Sufiyati, salah satu karyawati cafetaria menjelaskan jika berdasarkan design bangunan yang baru, cafetaria termasuk dalam lahan yang harus dikosongkan. Namun, belum diketahui bagaimana kebijakan dari pihak UIN sendiri, apakah benar-benar akan dikosongkan atau hanya akan dirubah posisinya.

Sukarni, Wakil Rektor II Bidang Administrasi Umum Perencanaan dan Keuangan,  menyatakan bahwa bangunan Cafetaria akan dikosongkan secara keseluruhan dan merata. Namun untuk bagaimana pengalihan dan sebagainya itu belum di rapatkan, jadi keputusan akhir nanti menunggu hasil rapat.

 Sukarni menambahkan bahwa alasan pengosongan lahan tersebut karena nantinya akan dijadikan lahan parkir dan jalan bagi mahasiswa Fakultas Syariah dan Ekonomi Islam. Jadi, semua kebijakan pengosongan lahan ini dilakukan untuk kepentingan mahasiswa itu sendiri.

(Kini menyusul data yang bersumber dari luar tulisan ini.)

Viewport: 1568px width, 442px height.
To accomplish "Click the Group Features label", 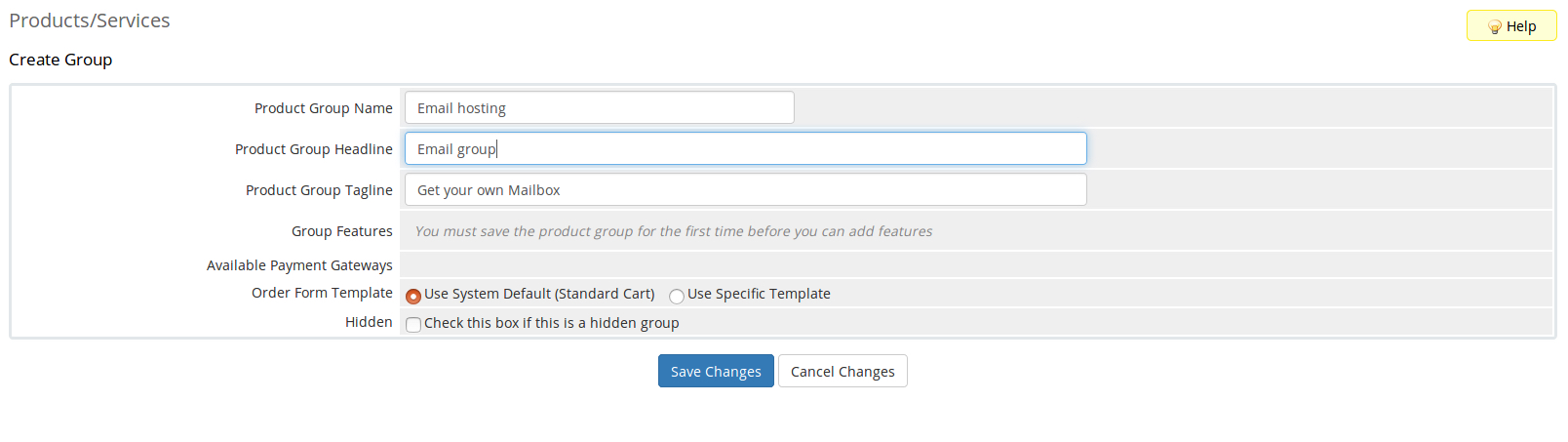I will (x=341, y=231).
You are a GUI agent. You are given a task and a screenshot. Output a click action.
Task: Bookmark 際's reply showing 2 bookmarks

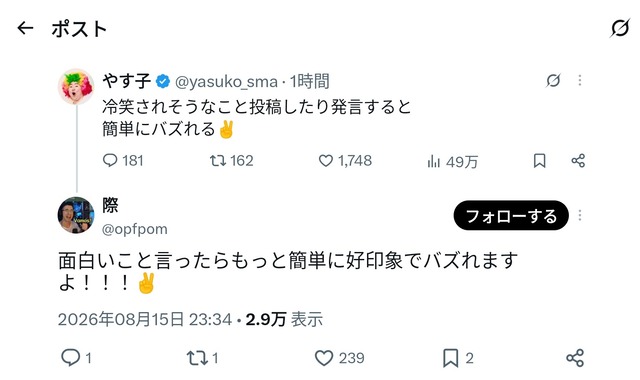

Para pedagang di lokasi tersebut berharap untuk diberikan solusi tempat baru sebagai lokasi mereka berjualan. Seperti yang dikatakan Wati yang sehari-hari berdagang empek-empek, ia berharap akan adanya solusi tempat baru untuk berjualan. “Harapannya sih masih dalam kawasan bangunan Syariah, karena langganan kami banyak disini, dan biar mereka gak kelimpungan (kebingunan) mencari warung langganannya.” Harap Wati.

Menanggapi harapan para pedagang tersebut Nuril Huda mengaku tidak memiliki wewenang mencarikan lokasi baru untuk mereka. “kami tidak punya kuasa untuk mencarikan tempat baru untuk para pedagang tersebut, karena kami juga bergantung pada keputusan pihak UIN, kalau di perintahkan mengosongkan tempat itu maka kami harus mengosongkan, begitu juga pihak pedagang itu. Inikan tanahnya UIN Antasari."

 “Sulitnya mencarikan lahan ini karena di UIN sendiri masih banyak keperluan, misalnya lahan untuk parkir dan sebagainya. Jadi, tidak bisa memberikan atau mencarikan lahan untuk para pedagang.  Salah satu solusi yang diberikan kemaren, yaitu mengarahkan untuk mencari tempat di kantin samping PSB, yang dikelola oleh pihak Koperasi. Namun kami sendiri tidak menjamin, bisa ditampung semuanya. Sebab lokasi disamping itu, sudah lumayan penuh dan juga digunakan untuk lahan parkir” Imbuhnya pada Tim Sukma.